**Set task**
Copy out, word for word, the lines running from the one containing "Open the Admin" through the end of the records.

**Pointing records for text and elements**
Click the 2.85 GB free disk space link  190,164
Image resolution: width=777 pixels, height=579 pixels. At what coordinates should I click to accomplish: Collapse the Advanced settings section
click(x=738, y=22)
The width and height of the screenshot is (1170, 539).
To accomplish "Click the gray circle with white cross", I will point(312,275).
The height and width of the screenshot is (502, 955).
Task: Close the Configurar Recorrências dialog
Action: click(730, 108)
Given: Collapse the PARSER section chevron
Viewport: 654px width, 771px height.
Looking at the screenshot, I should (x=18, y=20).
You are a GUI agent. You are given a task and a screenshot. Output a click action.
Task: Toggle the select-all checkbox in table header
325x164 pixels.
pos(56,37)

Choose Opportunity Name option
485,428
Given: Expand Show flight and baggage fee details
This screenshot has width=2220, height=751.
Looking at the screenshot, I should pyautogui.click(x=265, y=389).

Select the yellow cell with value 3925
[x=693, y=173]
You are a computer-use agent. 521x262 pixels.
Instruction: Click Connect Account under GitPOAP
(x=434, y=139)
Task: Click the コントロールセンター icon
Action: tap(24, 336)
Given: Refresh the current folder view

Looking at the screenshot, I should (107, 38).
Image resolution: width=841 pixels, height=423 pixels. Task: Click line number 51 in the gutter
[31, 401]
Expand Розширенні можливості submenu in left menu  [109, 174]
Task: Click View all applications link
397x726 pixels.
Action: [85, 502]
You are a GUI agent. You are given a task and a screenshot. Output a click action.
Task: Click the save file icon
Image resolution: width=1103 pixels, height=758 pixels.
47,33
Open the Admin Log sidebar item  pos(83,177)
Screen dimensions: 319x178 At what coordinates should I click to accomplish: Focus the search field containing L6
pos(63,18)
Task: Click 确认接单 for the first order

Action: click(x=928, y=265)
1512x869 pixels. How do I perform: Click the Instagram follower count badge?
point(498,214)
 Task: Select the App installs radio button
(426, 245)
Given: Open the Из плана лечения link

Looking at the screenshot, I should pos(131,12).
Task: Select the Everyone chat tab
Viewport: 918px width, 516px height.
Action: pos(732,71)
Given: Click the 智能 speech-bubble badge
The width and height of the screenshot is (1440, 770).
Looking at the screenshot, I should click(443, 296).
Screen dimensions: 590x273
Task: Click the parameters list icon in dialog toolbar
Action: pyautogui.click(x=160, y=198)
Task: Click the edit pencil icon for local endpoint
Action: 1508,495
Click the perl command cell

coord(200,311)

**Solved problem**
Open the Admin Log sidebar item  pos(83,177)
Screen dimensions: 319x178 At what coordinates should I click to accomplish: Focus the search field containing L6
pos(63,18)
Task: Click 确认接单 for the first order

Action: click(x=928, y=265)
1512x869 pixels. How do I perform: Click the Instagram follower count badge?
point(498,214)
 Task: Select the App installs radio button
(426, 245)
Given: Open the Из плана лечения link

Looking at the screenshot, I should pos(131,12).
Task: Select the Everyone chat tab
Viewport: 918px width, 516px height.
Action: pos(732,71)
Given: Click the 智能 speech-bubble badge
The width and height of the screenshot is (1440, 770).
Looking at the screenshot, I should click(443, 296).
Screen dimensions: 590x273
Task: Click the parameters list icon in dialog toolbar
Action: pyautogui.click(x=160, y=198)
Task: Click the edit pencil icon for local endpoint
Action: 1508,495
Click the perl command cell

coord(200,311)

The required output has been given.